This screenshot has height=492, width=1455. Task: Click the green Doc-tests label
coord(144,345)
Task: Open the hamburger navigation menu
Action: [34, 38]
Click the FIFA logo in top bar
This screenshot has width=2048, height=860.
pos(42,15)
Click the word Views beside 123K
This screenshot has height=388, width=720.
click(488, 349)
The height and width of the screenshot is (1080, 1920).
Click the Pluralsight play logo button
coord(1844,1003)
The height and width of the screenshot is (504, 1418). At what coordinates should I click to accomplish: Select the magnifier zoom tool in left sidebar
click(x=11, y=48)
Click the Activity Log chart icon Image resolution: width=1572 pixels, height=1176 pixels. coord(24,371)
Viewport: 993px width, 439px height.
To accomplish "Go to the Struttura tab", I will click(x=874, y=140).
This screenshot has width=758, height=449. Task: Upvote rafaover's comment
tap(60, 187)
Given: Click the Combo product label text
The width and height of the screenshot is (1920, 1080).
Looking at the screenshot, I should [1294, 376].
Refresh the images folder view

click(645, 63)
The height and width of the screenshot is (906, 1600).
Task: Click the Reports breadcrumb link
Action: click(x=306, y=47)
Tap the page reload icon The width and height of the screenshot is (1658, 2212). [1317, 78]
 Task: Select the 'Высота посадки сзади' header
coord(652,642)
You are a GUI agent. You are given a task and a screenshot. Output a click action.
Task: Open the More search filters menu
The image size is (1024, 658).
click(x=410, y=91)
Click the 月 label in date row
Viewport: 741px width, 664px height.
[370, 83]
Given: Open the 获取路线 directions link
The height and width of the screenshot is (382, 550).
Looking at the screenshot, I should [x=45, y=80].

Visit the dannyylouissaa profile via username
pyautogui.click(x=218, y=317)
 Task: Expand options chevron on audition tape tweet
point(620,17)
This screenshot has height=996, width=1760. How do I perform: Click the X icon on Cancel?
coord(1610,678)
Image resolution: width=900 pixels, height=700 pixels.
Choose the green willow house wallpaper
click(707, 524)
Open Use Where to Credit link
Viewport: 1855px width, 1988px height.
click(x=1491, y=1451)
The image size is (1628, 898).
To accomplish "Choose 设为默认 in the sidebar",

◇ ◇ ◇ ◇

◆ **TASK TO COMPLETE**
Copy out every line of the rows above word for word, keeping the original order.

◆ **FULL SOLUTION**
This screenshot has height=492, width=1455. Task: Click the green Doc-tests label
coord(144,345)
Task: Open the hamburger navigation menu
Action: [34, 38]
Click the FIFA logo in top bar
This screenshot has width=2048, height=860.
pos(42,15)
Click the word Views beside 123K
This screenshot has height=388, width=720.
click(488, 349)
The height and width of the screenshot is (1080, 1920).
Click the Pluralsight play logo button
coord(1844,1003)
The height and width of the screenshot is (504, 1418). At what coordinates should I click to accomplish: Select the magnifier zoom tool in left sidebar
click(x=11, y=48)
Click the Activity Log chart icon Image resolution: width=1572 pixels, height=1176 pixels. coord(24,371)
Viewport: 993px width, 439px height.
To accomplish "Go to the Struttura tab", I will click(x=874, y=140).
This screenshot has width=758, height=449. Task: Upvote rafaover's comment
tap(60, 187)
Given: Click the Combo product label text
The width and height of the screenshot is (1920, 1080).
Looking at the screenshot, I should [1294, 376].
Refresh the images folder view

click(645, 63)
The height and width of the screenshot is (906, 1600).
Task: Click the Reports breadcrumb link
Action: click(x=306, y=47)
Tap the page reload icon The width and height of the screenshot is (1658, 2212). [1317, 78]
 Task: Select the 'Высота посадки сзади' header
coord(652,642)
You are a GUI agent. You are given a task and a screenshot. Output a click action.
Task: Open the More search filters menu
The image size is (1024, 658).
click(x=410, y=91)
Click the 月 label in date row
Viewport: 741px width, 664px height.
[370, 83]
Given: Open the 获取路线 directions link
The height and width of the screenshot is (382, 550).
Looking at the screenshot, I should [x=45, y=80].

Visit the dannyylouissaa profile via username
pyautogui.click(x=218, y=317)
 Task: Expand options chevron on audition tape tweet
point(620,17)
This screenshot has height=996, width=1760. How do I perform: Click the X icon on Cancel?
coord(1610,678)
Image resolution: width=900 pixels, height=700 pixels.
Choose the green willow house wallpaper
click(707, 524)
Open Use Where to Credit link
Viewport: 1855px width, 1988px height.
click(x=1491, y=1451)
The image size is (1628, 898).
To accomplish "Choose 设为默认 in the sidebar",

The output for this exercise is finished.